# separate drive, UFS2 vs ZFS



## grigorovl (Dec 14, 2011)

I have migrated my install on a SSD and want to use my 1TB HDD for data with encryption. The thing is all the manuals and posts I read confuse me and I still didn't find specific instructions for adding a new, separate drive, and using ZFS + GELI on it.

I have been using ZFS on it, but despite the increased memory usage, I don't see much of a difference. It would be much easier to set up a UFS2 + GEOM drive.

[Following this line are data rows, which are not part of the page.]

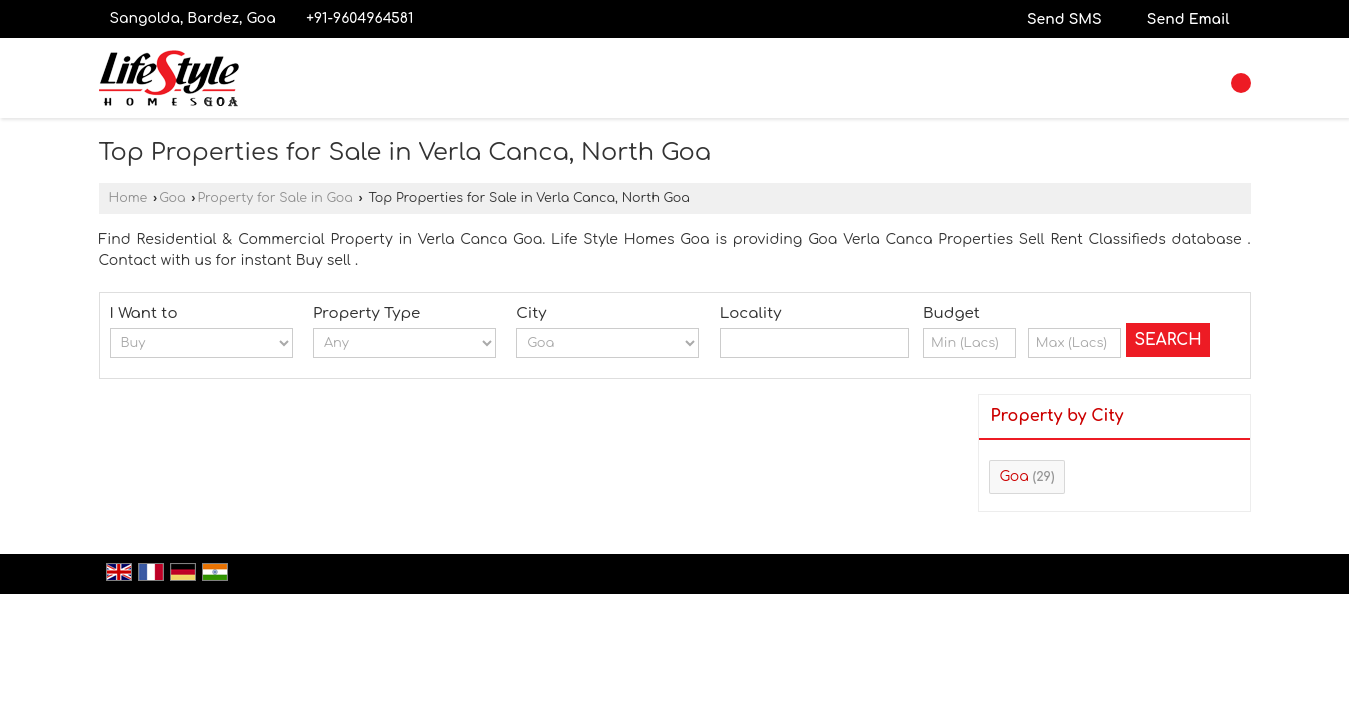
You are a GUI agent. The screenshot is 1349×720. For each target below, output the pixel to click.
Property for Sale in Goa (274, 198)
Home (128, 198)
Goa (172, 198)
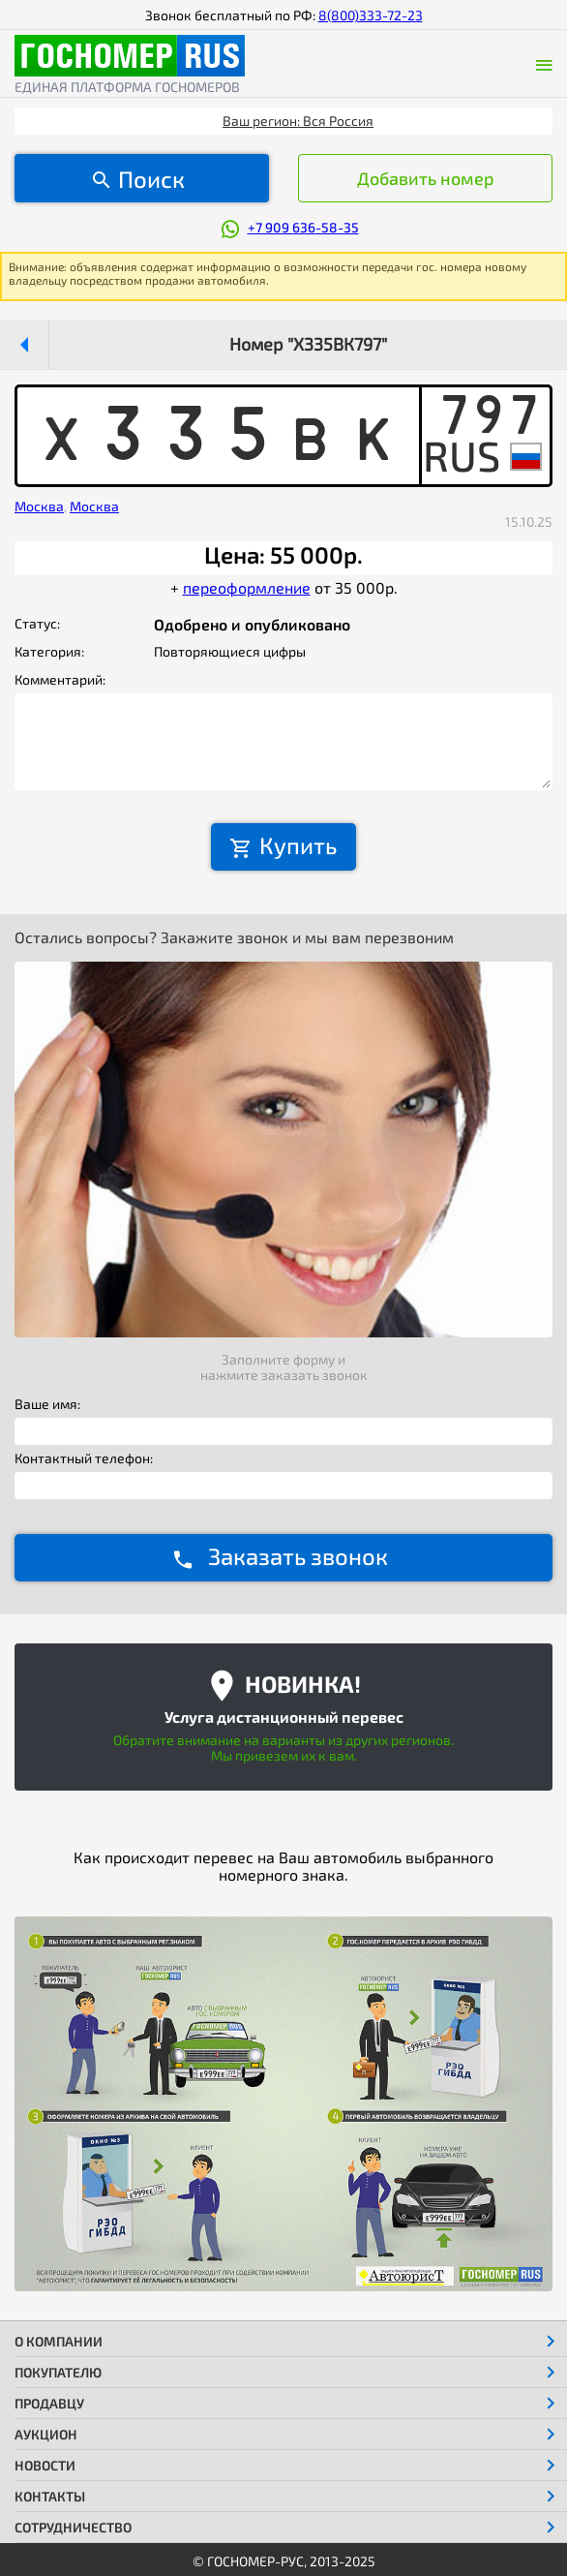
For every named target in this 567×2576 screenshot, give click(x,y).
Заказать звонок (298, 1556)
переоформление (247, 587)
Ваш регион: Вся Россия (298, 120)
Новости (45, 2465)
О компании (59, 2341)
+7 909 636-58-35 (303, 227)
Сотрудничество (73, 2527)
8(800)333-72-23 (370, 15)
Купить (298, 845)
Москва (39, 506)
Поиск (151, 179)
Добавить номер (425, 178)
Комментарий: (60, 680)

I will only use it for file storage, so is there a point in using ZFS at all? I also don't like that all the new versions are closed source from Oracle...


----------



## bbzz (Dec 14, 2011)

ZFS is great - snapshots, easy of backup, checksums. But you already know this.
As for setting it up it's really easy. 

Look for "HOWTO:geli encrypted disk + ZFS" or something along those lines. It's on forum's first or second page.


----------



## fluca1978 (Dec 14, 2011)

If you don't need snapshots and your hard disk is _good_ I will go for a UFS setup, since it will consume less memory. Luckily I have not yet experienced a problem that involved ZFS checksum. But this is of course my thought.


----------



## grigorovl (Dec 14, 2011)

Well I had a crappy brand 100GB HDD from 2003 which had countless OS reinstalls and data movement. It is still a champion and is in my FreeNAS right now. The new drive is a WD Caviar Black 1TB 6.0MB/S and is < 1 year old. I really doubt I will be getting errors with it soon.


----------